Par ailleurs, un conflit de compétence a éclaté entre le ministère des Finances et la Banque centrale du Congo (BCC) sur la perception des amendes pour infraction à la législation de change. Alors que le ministère des Finances a gagné 185 160 600 FC à travers des amendes transactionnelles sur des astreintes pour non dépôt des tableaux de synthèse et celles relatives au non dépôt et dépôt tardif des tableaux de synthèse. Ces amendes représentent plus de 50 % des recettes réalisées en 2018, soit 394 078 688 FC, par le ministère des Finances en tant que service d’assiette. 

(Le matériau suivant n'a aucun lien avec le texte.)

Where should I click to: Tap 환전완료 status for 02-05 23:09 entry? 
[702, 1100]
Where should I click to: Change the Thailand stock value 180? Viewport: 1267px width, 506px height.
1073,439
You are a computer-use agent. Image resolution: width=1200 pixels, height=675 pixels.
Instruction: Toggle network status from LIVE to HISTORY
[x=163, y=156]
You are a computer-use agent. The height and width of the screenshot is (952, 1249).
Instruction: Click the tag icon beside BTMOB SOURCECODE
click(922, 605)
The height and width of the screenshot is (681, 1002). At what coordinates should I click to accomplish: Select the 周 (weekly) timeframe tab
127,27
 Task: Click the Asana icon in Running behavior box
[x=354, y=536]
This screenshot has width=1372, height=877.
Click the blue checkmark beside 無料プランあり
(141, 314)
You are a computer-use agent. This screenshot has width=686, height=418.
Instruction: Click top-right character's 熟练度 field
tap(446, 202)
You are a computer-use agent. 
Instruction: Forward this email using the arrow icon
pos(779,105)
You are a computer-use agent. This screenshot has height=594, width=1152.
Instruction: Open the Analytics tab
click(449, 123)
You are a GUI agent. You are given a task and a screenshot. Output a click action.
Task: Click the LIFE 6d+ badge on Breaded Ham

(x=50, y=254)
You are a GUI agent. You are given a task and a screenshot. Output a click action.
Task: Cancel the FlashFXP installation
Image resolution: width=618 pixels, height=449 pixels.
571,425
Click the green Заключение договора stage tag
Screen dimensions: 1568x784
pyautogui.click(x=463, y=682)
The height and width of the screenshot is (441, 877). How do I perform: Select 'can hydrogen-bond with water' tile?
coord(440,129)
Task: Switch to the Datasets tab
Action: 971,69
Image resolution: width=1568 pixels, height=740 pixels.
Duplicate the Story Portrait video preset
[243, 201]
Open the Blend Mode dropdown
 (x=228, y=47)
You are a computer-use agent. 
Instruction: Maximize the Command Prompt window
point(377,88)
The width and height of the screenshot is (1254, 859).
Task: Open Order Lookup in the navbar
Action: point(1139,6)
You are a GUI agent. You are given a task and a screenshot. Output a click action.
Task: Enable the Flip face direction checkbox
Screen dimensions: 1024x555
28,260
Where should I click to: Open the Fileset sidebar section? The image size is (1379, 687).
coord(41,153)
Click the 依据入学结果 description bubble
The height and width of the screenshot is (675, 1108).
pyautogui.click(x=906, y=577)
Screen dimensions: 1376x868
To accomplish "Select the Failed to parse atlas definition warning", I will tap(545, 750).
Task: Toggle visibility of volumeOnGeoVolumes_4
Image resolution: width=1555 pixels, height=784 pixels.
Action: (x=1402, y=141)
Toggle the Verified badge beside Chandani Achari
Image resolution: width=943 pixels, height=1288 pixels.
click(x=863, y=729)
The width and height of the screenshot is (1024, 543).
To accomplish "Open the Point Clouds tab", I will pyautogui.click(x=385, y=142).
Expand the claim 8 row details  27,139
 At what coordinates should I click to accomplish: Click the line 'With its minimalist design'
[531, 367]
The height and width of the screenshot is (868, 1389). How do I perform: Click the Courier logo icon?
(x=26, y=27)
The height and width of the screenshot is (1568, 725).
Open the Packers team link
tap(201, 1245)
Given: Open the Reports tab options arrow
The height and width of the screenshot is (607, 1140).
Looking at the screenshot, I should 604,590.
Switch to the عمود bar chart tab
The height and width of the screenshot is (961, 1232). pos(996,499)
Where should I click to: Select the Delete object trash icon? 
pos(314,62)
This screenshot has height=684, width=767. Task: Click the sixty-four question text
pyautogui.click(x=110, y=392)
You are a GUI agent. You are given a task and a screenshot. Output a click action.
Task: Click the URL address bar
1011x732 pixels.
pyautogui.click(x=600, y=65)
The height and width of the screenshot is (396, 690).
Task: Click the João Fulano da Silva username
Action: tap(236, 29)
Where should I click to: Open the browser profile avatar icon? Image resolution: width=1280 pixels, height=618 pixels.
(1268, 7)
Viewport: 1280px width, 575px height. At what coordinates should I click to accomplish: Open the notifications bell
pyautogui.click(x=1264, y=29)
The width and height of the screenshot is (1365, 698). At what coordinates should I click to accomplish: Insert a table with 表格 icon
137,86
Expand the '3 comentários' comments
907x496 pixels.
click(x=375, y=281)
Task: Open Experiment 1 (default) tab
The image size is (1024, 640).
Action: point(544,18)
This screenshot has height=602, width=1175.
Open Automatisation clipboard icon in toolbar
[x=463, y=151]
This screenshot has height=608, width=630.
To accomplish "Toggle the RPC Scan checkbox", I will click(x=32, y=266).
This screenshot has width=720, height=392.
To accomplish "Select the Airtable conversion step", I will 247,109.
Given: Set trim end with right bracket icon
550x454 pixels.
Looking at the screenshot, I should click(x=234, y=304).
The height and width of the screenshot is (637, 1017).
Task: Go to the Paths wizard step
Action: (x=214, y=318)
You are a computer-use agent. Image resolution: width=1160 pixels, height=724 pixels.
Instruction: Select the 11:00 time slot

Les assignations pour l’exercice 2019 des Finances portent sur les mêmes montants. Mais la Banque centrale a décidé unilatéralement de percevoir les recettes inhérentes aux amendes transactionnelles, particulièrement celles portant sur l’infraction à la législation de change. Pourtant, ces amendes relèvent depuis toujours du ministère des Finances. En 2017, le ministère des Finances avait pourtant réalisé un taux de perception de 207 % des recettes, soit plus de 2.6 milliards de FC pour des assignations de 1.2 milliard de FC. Les amendes transactionnelles particulièrement celles portant sur l’infraction à la législation de change avaient rapporté 2 389 160 132 FC. Le ministère des Finances a sollicité « l’harmonisation des compétences sur les actes relatifs à la réglementation de change entre le ministère et la BCC », lit-on dans le document intitulé « Annexe explicative des prévisions des recettes de l’exercice 2019 » transmis en additif, au projet de loi de finances 2019, à l’Assemblée nationale par Bruno Tshibala Nzenzhe, le 1ER Ministre. Hélas, la commission Ecofin de l’Assemblée nationale, encore moins celle du Sénat, n’ont donné suite à la requête du ministère des Finances. Par ailleurs, le ministère du Budget n’a accordé aucune prévision des recettes sur les amendes transactionnelles sur l’infraction à la législation de change pour 2019. 

Sommes indûment payées

Toutefois, le ministère des Finances a relevé d’autres griefs dont la responsabilité de la Banque centrale pourrait être établie, « (…) absence de données sur les produits de récupération des sommes indûment payées par le Trésor public via le système bancaire et le comité de suivi de la paie ».  Autres services d’assiette à problème : le ministère des hydrocarbures. Ici, les amendes pour non-exécution de programme en matière d’hydrocarbures ainsi que les autres amendes transactionnelles administratives n’ont plus des prévisions budgétaires depuis des lustres, mais à chaque fin d’exercice, elles rapportent de considérables revenus, plus de 2,7 milliards de FC en 2018. Au ministère de l’Énergie et des Ressources hydrauliques, les réalisations de 2018 ont été de 4,5 milliards de FC dont 2,5 milliards de FC au titre d’amendes.  Il sied de noter que le prochain gouvernement devra actualiser l’arrêté interministériel portant fixation des taux de la taxe relative à l’octroi du numéro d’identification nationale et aux amendes transactionnelles.